徐祎很意外,眼眸一亮:“奶奶,我、我也有?”
“那當然,奶奶最喜歡長得好看,完成質量又好的孩子了。”
許知霖:“奶奶,您到底錄了多少?”
“你們全錦賽、全運會預賽決賽的視頻都有,回頭我拿給你們看。”
徐祎沒想到自己能獲得許知霖家人的關注,驚喜之餘,更多的是感動:“謝謝奶奶,以後我會比得更好的。”
許奶奶把徐祎拉到身旁:“小徐,你平時喜歡吃什麽?快跟我進廚房,不然待會知霖全吃了。”
“我也要!”
許爺爺:“許知霖你去洗菜。”
“哦。”許知霖嘟着嘴,帶小師弟回來的結果是,他在家中的地位變低了。
徐祎走進廚房,香味撲鼻而來:“好香的清蒸雞。”
“小徐,你的鼻子太靈了,不過還要再蒸一會兒。”
“奶奶,您可以教我怎麽做嗎?”
“可以,待會兒我給你抄一份菜譜;小徐,許知霖平時有沒有欺負你?我跟你說他可皮了,上蹿下跳沒個正經,看他比賽就跟鬧着玩似的,還是你聽話,比賽認真專注。”
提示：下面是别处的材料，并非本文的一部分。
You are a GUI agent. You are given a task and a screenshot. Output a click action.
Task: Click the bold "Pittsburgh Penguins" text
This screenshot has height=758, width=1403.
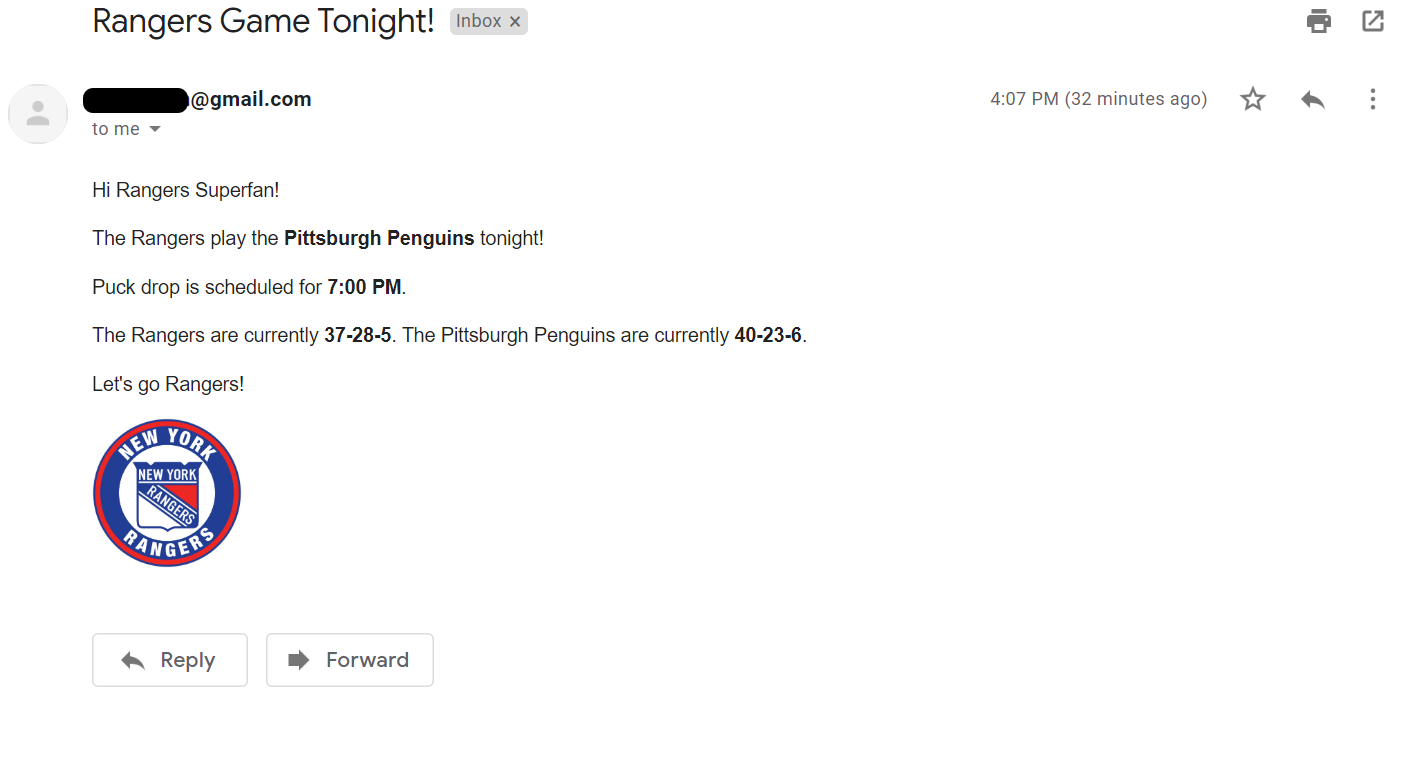(x=379, y=238)
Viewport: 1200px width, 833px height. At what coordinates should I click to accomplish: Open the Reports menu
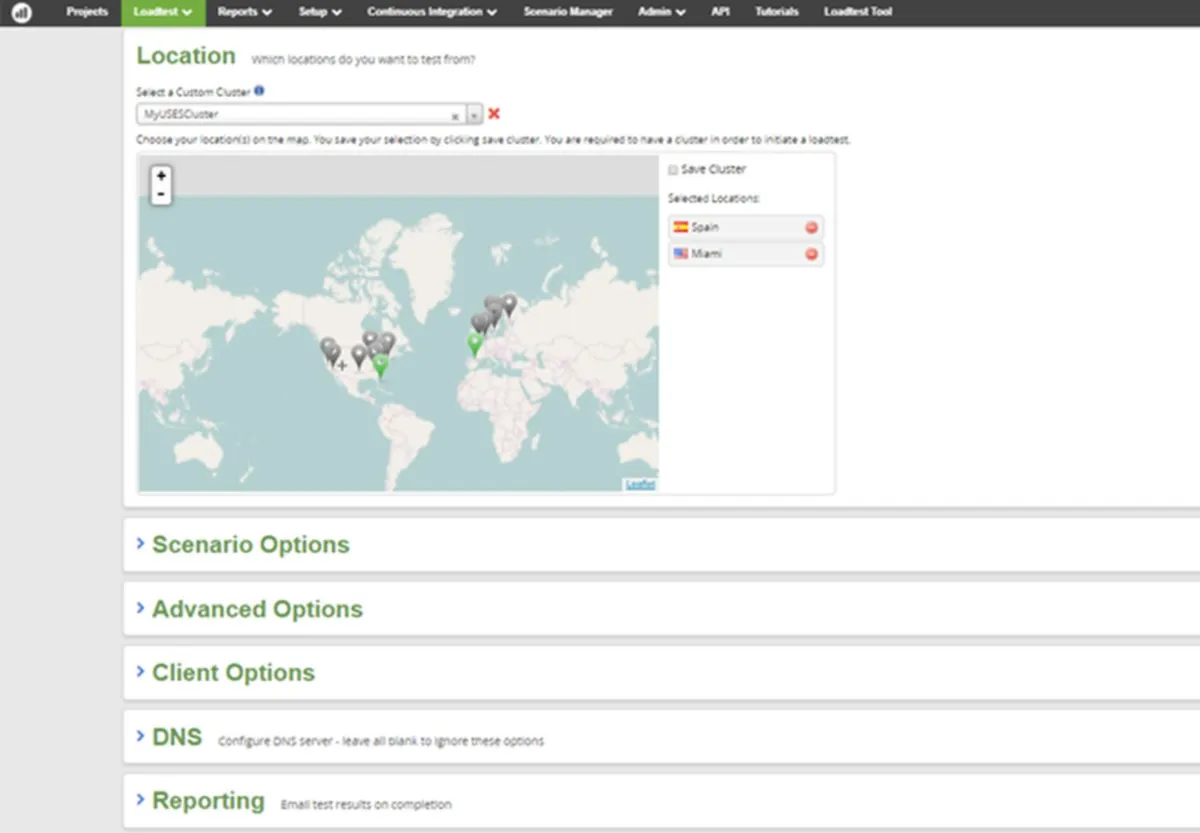tap(244, 12)
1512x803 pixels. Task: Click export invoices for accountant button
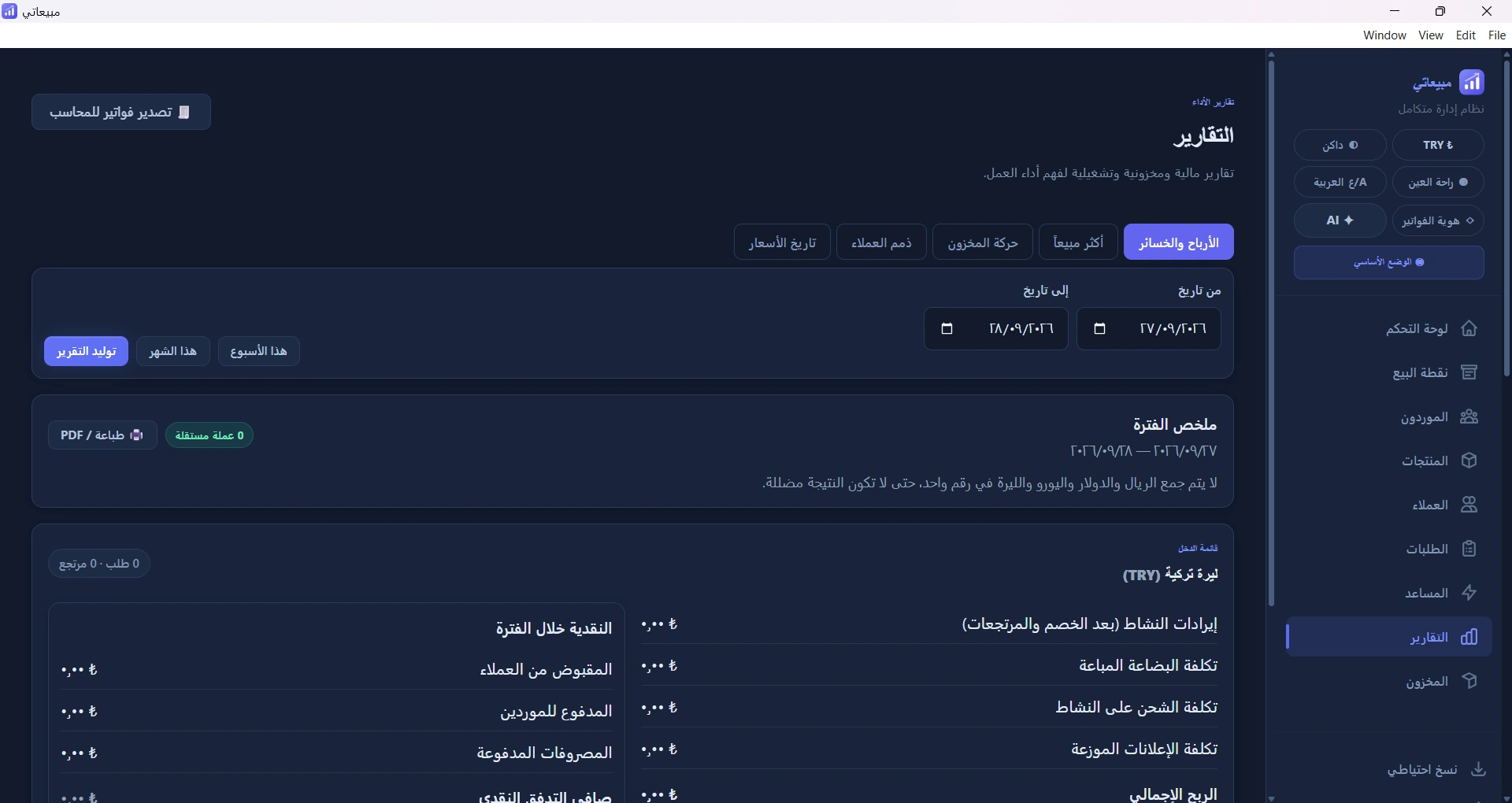[121, 113]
“奶奶,一回來就說我的不是,是不是不太好啊?”許知霖很自覺地掀開蒸籠,裏面是熱乎乎的餃子,他從消毒櫃拿出筷子,夾起一只餃子放到嘴邊,熱氣燙到下唇,許知霖手中的筷子不自覺地一抖,餃子掉在了掌心。
許奶奶看着許知霖的猴急樣,捏了捏他的臉:“整天就知道吃!除了吃你還會幹什麽?”
徐祎補了一刀:“還是吃。”
“聽聽,我沒說錯吧,你說你是不是屬豬的?”
“小師弟吃餃子別說話。”許知霖把手中的餃子塞到徐祎嘴裏,微笑着露出八顆牙齒,“好吃嗎?”
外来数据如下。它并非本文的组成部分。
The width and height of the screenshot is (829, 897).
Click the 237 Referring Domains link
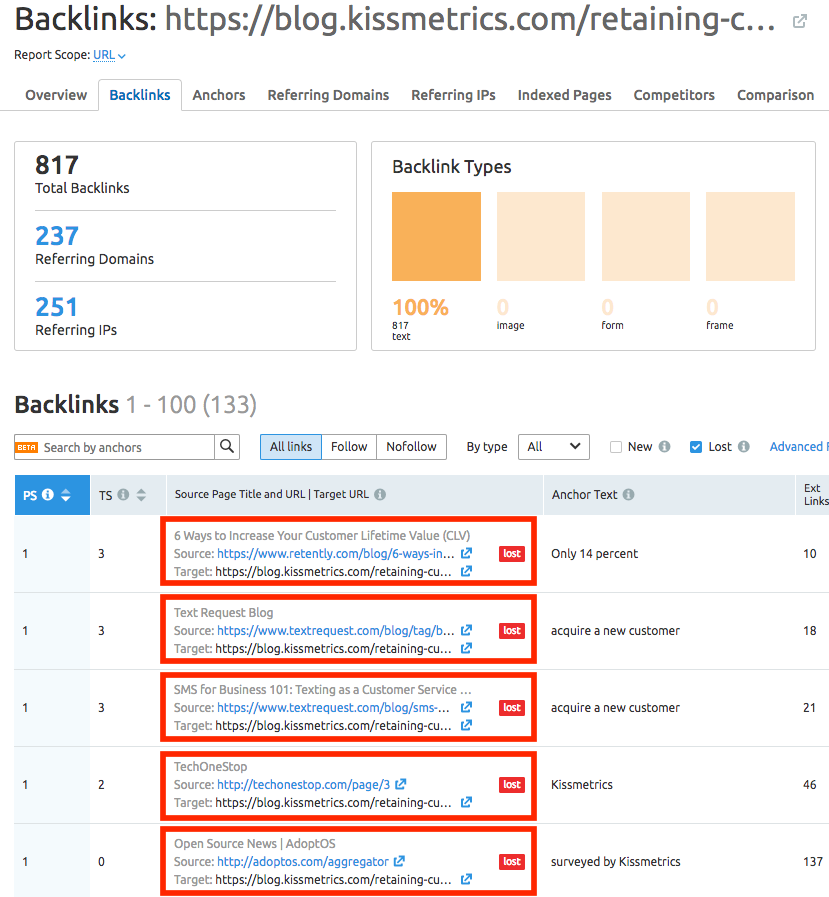[57, 236]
徐祎眉頭一皺,随即很給面子地嚼起來:“師兄你是不是沒洗手?”
“許知霖你講點衛生好不好?我告訴你,你吃光了晚上就沒了,回頭你自己包去。”
“抗議!憑什麽小師弟能吃我不能吃,奶奶,您太偏心了。”
許奶奶看着徐祎低頭擇菜的樣子,越看越喜歡,要是女孩子該多好,乖巧懂事,配許知霖最合适不過了,“我比較喜歡聽話的孩子,你的表現有待觀察。”
聽話?才不!撒潑起來叫人頭疼,吼我吼得可大聲了,動作做不好就躲我懷裏哭,腳抽筋還硬撐被我發現了又躲我懷裏哭,沒見過這麽難纏的小朋友,奶奶您老花得不嚴重吧!這哪是小綿羊明明就是個小惡魔。
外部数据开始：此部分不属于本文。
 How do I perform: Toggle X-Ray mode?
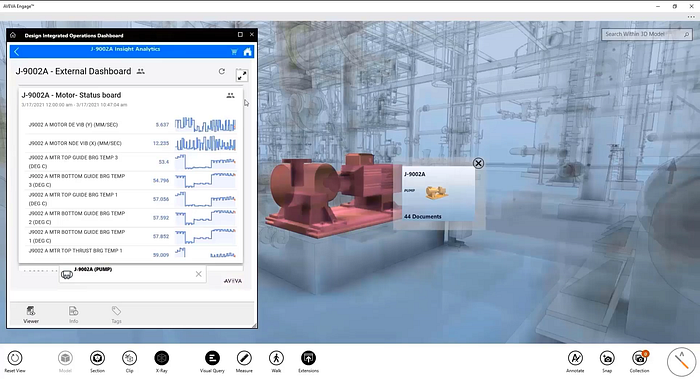(162, 358)
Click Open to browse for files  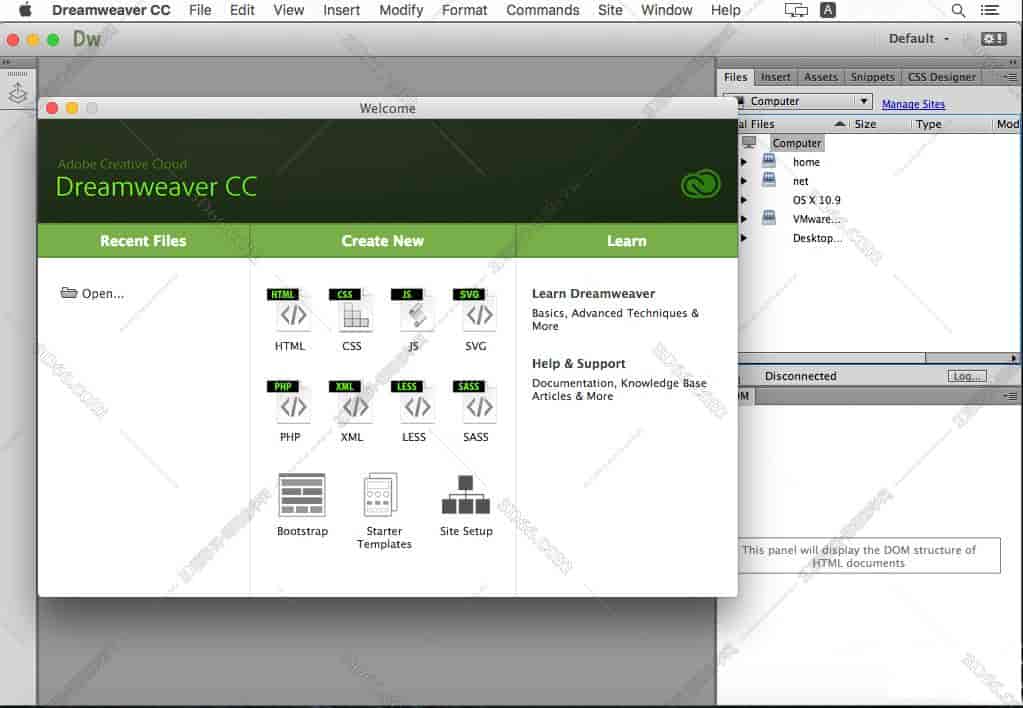coord(91,293)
“師兄,你是不是該洗菜?”徐祎把挑好的一籃青菜遞給許知霖。
“哈?我長這麽大還沒洗過菜。”
“小徐,許知霖除了進廚房找吃的,就沒在廚房幹過活,我看你擇菜的手勢挺熟練,應該會做菜吧?”
“會,但是做得不好。”
“小師弟,做人要誠實。”許知霖捏了捏徐祎的臉,“奶奶,小師弟做的菜很好吃,他還會煮湯,在北京的時候幾乎每個周末都在宿舍開小竈。”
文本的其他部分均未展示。